Os registros de violência doméstica contra mulheres sofrem uma escalada alarmante em dias de jogos de futebol no Brasil, impulsionados pela combinação de tensões esportivas, consumo de álcool e o crescimento das apostas online. É o que revela a segunda edição do estudo “Futebol e Violência contra a Mulher”, lançada em agosto de 2026 pelo Fórum Brasileiro de Segurança Pública (FBSP). A pesquisa, que cruzou boletins de ocorrência de cinco capitais brasileiras entre 2023 e 2025 com o calendário dos principais campeonatos do país, acendeu o alerta vermelho nas autoridades ao constatar que os casos de lesão corporal dolosa saltam 28,8% e as ameaças sobem 27,4% quando os times entram em campo.

O Perfil das Vítimas e o Peso da Subnotificação
O relatório aponta que o impacto do calendário esportivo é ainda mais cruel para a população jovem. Mulheres na faixa de 15 a 29 anos são as principais vítimas, registrando um aumento de 44,4% em ameaças e lesões corporais nos dias de partida.

O levantamento também joga luz sobre as desigualdades estruturais no acesso à Justiça. O incremento porcentual de denúncias foi significativamente maior entre mulheres brancas (alta de 36,2% em lesões) do que entre mulheres negras (23,2%). De acordo com os pesquisadores do FBSP, a diferença não indica que mulheres negras sofram menos violência, mas sim que enfrentam barreiras severas para denunciar, como o racismo institucional e a saturação de um cotidiano violento que silencia novos registros.

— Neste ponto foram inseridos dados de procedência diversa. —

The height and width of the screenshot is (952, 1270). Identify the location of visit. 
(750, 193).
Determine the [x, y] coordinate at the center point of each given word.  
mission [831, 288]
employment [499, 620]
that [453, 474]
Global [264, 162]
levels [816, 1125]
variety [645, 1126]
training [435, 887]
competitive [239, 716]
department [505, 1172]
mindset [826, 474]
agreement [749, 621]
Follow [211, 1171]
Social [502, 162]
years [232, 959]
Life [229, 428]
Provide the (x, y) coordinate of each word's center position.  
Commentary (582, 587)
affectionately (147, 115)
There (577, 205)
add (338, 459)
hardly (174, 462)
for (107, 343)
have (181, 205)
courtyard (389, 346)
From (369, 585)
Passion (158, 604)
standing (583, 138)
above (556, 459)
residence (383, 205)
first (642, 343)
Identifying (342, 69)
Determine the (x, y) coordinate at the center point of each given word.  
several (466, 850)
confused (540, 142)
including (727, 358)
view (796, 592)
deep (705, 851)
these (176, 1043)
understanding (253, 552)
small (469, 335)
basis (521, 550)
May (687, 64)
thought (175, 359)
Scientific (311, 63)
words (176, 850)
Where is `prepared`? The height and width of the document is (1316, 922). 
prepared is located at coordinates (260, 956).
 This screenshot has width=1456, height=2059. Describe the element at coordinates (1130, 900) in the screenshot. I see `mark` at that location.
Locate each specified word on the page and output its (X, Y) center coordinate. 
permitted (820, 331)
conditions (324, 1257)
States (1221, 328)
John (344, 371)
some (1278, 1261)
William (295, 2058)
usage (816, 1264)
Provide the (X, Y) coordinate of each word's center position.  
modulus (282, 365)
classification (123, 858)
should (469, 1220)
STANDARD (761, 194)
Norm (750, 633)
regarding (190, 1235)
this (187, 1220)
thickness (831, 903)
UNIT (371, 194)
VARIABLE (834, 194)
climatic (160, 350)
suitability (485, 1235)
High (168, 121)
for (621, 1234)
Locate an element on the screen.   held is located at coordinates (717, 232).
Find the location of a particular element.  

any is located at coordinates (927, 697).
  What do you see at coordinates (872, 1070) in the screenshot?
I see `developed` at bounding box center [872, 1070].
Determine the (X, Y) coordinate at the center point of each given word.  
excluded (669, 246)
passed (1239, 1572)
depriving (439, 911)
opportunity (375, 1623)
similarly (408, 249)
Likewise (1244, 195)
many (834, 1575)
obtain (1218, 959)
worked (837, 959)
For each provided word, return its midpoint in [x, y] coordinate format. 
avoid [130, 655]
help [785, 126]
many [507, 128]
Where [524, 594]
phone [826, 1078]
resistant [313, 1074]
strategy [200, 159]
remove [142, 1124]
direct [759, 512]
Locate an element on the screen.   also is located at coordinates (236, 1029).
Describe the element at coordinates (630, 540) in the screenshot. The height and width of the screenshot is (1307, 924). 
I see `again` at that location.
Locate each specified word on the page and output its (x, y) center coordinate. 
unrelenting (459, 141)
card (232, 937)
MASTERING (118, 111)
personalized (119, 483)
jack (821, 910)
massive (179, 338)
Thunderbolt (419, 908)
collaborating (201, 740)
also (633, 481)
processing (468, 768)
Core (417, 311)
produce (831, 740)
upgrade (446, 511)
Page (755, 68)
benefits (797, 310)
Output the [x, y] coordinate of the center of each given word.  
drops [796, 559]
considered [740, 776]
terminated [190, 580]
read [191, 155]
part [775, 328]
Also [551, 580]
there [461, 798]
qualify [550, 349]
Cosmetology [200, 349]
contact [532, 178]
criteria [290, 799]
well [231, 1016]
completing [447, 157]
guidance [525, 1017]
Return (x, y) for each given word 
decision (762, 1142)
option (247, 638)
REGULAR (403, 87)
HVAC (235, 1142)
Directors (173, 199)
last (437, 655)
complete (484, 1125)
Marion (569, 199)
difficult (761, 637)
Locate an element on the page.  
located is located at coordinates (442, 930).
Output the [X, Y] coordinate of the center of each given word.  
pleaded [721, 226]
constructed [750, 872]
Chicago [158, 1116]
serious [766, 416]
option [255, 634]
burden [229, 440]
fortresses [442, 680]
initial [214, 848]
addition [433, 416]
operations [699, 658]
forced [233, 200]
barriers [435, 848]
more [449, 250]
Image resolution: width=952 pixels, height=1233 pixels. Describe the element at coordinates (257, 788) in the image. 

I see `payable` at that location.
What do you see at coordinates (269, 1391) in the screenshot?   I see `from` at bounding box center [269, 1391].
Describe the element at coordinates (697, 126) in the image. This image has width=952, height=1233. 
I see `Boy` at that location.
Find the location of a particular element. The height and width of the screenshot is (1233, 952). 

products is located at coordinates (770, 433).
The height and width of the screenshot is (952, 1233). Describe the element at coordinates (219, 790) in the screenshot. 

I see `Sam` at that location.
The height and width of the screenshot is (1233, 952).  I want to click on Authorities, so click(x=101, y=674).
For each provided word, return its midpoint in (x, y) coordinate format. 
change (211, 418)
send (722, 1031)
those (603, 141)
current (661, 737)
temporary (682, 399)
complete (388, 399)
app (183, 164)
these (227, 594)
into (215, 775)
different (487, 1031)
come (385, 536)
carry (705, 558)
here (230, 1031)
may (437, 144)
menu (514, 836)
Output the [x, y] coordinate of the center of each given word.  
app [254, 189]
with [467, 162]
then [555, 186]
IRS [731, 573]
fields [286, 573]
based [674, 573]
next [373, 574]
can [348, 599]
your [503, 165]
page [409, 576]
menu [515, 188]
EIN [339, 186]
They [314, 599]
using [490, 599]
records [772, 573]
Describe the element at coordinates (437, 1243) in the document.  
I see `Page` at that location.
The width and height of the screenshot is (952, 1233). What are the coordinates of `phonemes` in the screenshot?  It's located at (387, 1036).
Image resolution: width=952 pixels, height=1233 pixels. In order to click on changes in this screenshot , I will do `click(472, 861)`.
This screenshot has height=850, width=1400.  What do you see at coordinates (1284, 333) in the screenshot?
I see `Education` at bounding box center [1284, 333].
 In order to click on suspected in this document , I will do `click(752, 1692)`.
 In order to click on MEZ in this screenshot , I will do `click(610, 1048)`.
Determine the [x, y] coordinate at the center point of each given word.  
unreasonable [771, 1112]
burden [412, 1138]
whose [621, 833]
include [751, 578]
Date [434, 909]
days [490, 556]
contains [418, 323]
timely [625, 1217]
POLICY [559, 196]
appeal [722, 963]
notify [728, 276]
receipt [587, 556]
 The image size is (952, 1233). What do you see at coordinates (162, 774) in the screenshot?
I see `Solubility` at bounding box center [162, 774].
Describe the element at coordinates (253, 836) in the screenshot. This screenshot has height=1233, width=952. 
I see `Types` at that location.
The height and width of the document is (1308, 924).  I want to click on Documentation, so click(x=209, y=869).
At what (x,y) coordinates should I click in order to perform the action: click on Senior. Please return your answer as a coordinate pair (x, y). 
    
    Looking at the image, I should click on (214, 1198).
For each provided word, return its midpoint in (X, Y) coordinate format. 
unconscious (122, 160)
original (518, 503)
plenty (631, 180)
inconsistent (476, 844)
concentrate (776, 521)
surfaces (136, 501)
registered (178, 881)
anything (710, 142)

O Futebol como Catalisador, Não como Causa
Especialistas alertam que o esporte em si não gera a violência, mas atua como um potente catalisador de comportamentos machistas já enraizados na sociedade. O ambiente de forte apelo emocional, somado ao abuso de bebidas alcoólicas e à frustração financeira decorrente das apostas esportivas, cria o cenário ideal para que agressores descarreguem suas frustrações dentro de casa. O estudo monitorou de perto as dinâmicas em capitais como São Paulo, Rio de Janeiro, Belo Horizonte, Salvador e Porto Alegre.

Da Arena para as Leis

Diante do agravamento dos dados — que superaram os índices da primeira edição da pesquisa —, o debate migrou dos estádios para a esfera pública. Na esteira do relatório, a Prefeitura de São Paulo intensificou campanhas de conscientização em grandes arenas.

Enquanto isso, em Brasília, o Projeto de Lei 4.842/2023 ganha força no Congresso Nacional. O texto prevê a obrigatoriedade de inserção de mensagens de enfrentamento à violência doméstica durante as transmissões oficiais de rádio e TV e nos telões dos estádios, transformando o horário do jogo em um espaço de acolhimento e denúncia.